Hegel is also one of the philosophers of the Enlightenment who devoted significant energy to his political philosophy and the question of right, his influence relevant also in contemporary legal and constitutional theory. In EU legal studies, however, Hegel has only sporadically made his appearance. We have not yet asked ourselves the broader question of how his system would be applied to the study of the European Union on a more general level or what might the benefits of such an approach be. My aim is to spend these four days in exploring his system through questions related to European integration and our work as EU scholars. To do so, each day we will read an excerpt from Hegel alongside an interpretation, in order to address a specific question concerning the European Union.

To begin with, we will explore Hegel’s methodology, primarily his novel connection of history and theory in determining the authoritative forms of knowledge. In doing so, we will be revisiting some foundational cases of the Court of Justice in order to question the dominant forms of knowledge in EU legal scholarship. On the second day we will dig deeper into Hegel’s work on freedom and mutual recognition, most famously expressed in his Phenomenology of Spirit, to question whether EU law assures the freedom it proclaims. On the third and fourth days, we will turn to Hegel’s Philosophy of Right. First, in engaging with his social integration theory of the state and civil society, we will explore the relationship between the market and the social in the EU. Second, by relying on Marx’s critique of Hegel’s bureaucracy, we will see whether it can be of use in the scholarly critique of the Eurocracy.

Session 1: What is a Hegelian methodology? On forms of knowledge

Session 2: Mutual recognition and the question of freedom

Session 3: Hegel’s civil society and the state

Session 4: Hegel’s bureaucracy (the universal estate)

All interested persons are welcome to submit a completed online application (CV, letter of motivation) by the 22nd of March 2026.

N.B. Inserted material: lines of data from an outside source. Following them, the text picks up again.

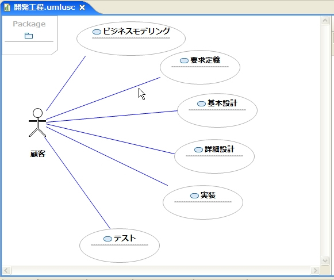This screenshot has width=334, height=280.
Task: Click the horizontal scrollbar left arrow
Action: [6, 270]
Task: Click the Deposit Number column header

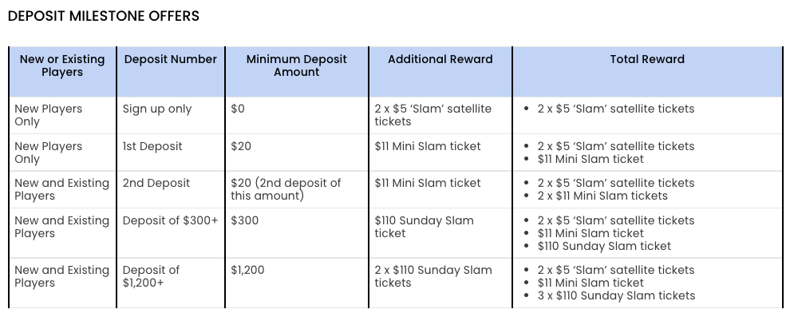Action: point(170,59)
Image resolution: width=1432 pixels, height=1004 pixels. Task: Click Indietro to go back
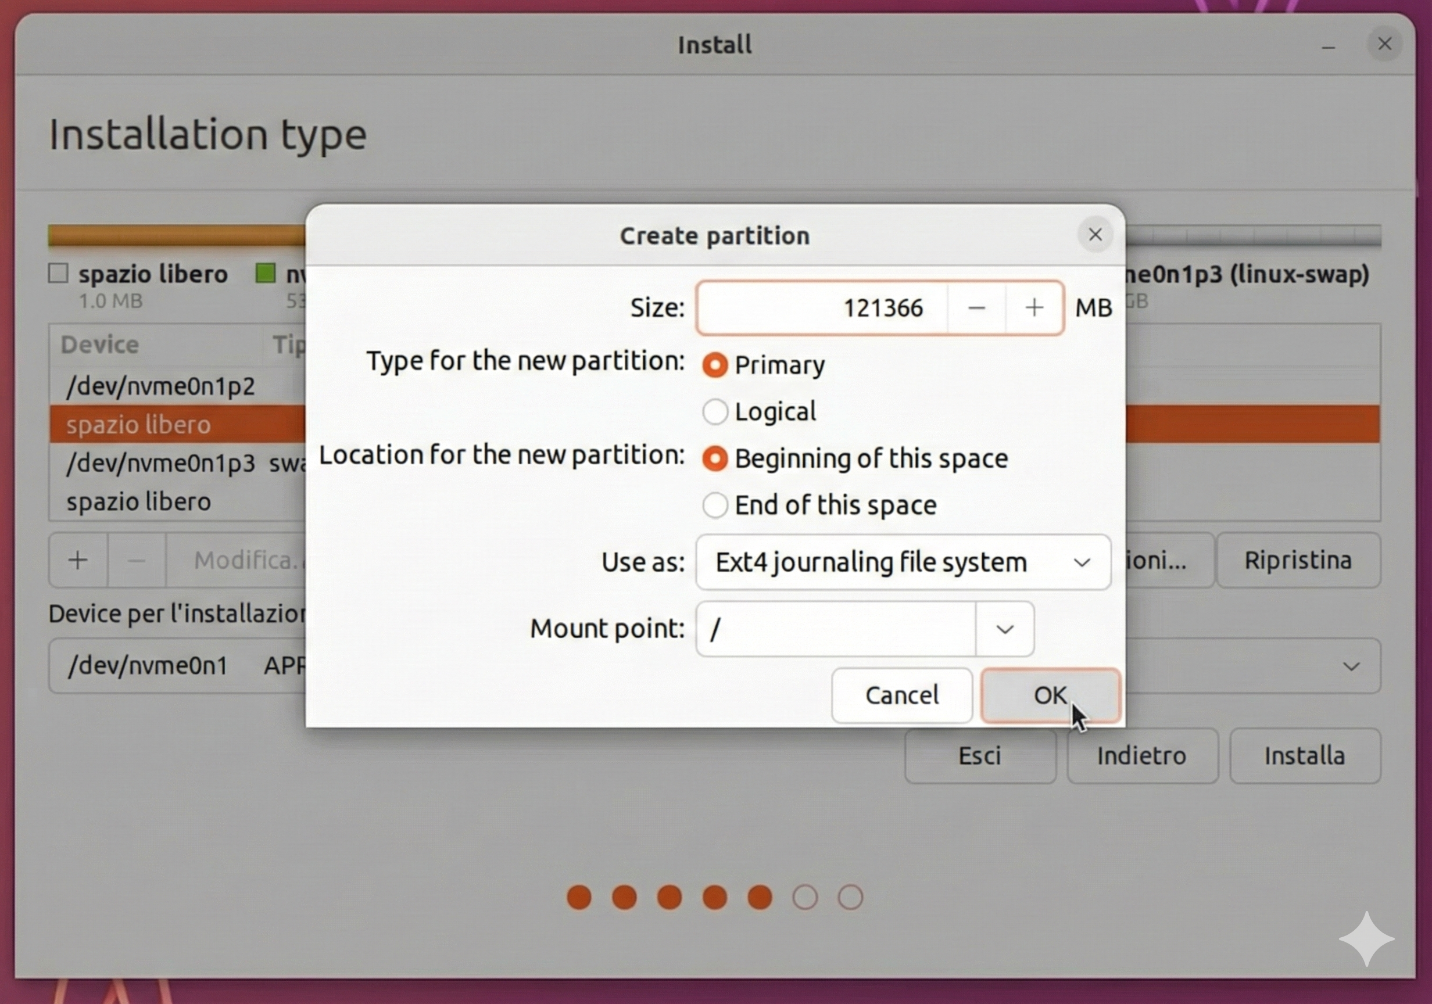(x=1141, y=755)
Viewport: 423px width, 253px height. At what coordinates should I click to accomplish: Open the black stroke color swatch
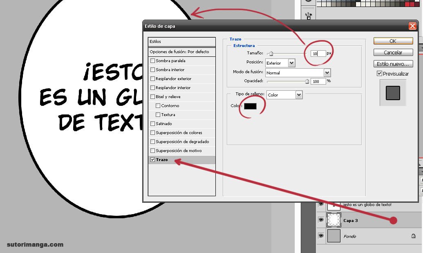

There is the additional possibility for participants to present and discuss their related research projects with Dr. Ana Bobić as well as the other participants during a young scholars’ workshop ‘Looking for Hegel in EU law research’. Please add an abstract of max. 500 words to your application in case you are interested in this opportunity. Those selected will be asked to submit a short outline of 5-10 (no more!) pages beforehand and as well as to prepare a comment on the work of one other presenting participant.

Abstract of the workshop:
The European Union challenged the previously existing ideas about the role of international relations, the state, the individual, and the law. In researching EU law, we are continually invited to rethink concepts such as sovereignty, citizenship, national identity, or integration. There is an inherent tension between rupture and continuity in studying these topics: can European integration be studied on its own merits or must our research always consider the historical context of disintegrating empires and external pressures of globalisation? Hegelian insights are particularly conducive to research that focuses on the EU’s history, market orientation, the relationship between the economic and the social, the increasingly diminishing role of the state as the provider of public goods, and the EU’s commitment to liberal democratic values. This workshop invites projects concerned with the study of EU law in context: historical, politico-economic, social, cultural – the list is open. What are the benefits and challenges associated with doing EU law research in context, both substantively and methodologically? What are the disciplinary boundaries of legal research and what sort of cross-disciplinary conversations might such research invite?

Ana Bobić is the principal investigator of the DFG Eigene Stelle project ‘Judicial conflict and the reconfiguration of control in the EU constitutional order’ at the Hertie School in Berlin. She was référendaire at the Court of Justice of the European Union in the cabinet of Advocate General Ćapeta between 2021 and 2024. Until 2021, she was a Postdoctoral Researcher at the ERC-funded LEVIATHAN Project at the Hertie School, working on questions of legal accountability in EU economic governance. She studied at the Faculty of Law, University of Oxford, where she obtained the MJur as the OSI/University of Oxford scholar in 2012, and the DPhil as a Law Faculty Graduate Assistance Fund scholar in 2018. At Oxford, she was lecturer in Constitutional, Administrative, and EU Law at Keble College and Worcester College. Ana is the author of two books, The Jurisprudence of Constitutional Conflict in the European Union (Oxford University Press 2022) and The Individual in the Economic and Monetary Union. A Study of Legal Accountability (Cambridge University Press 2024).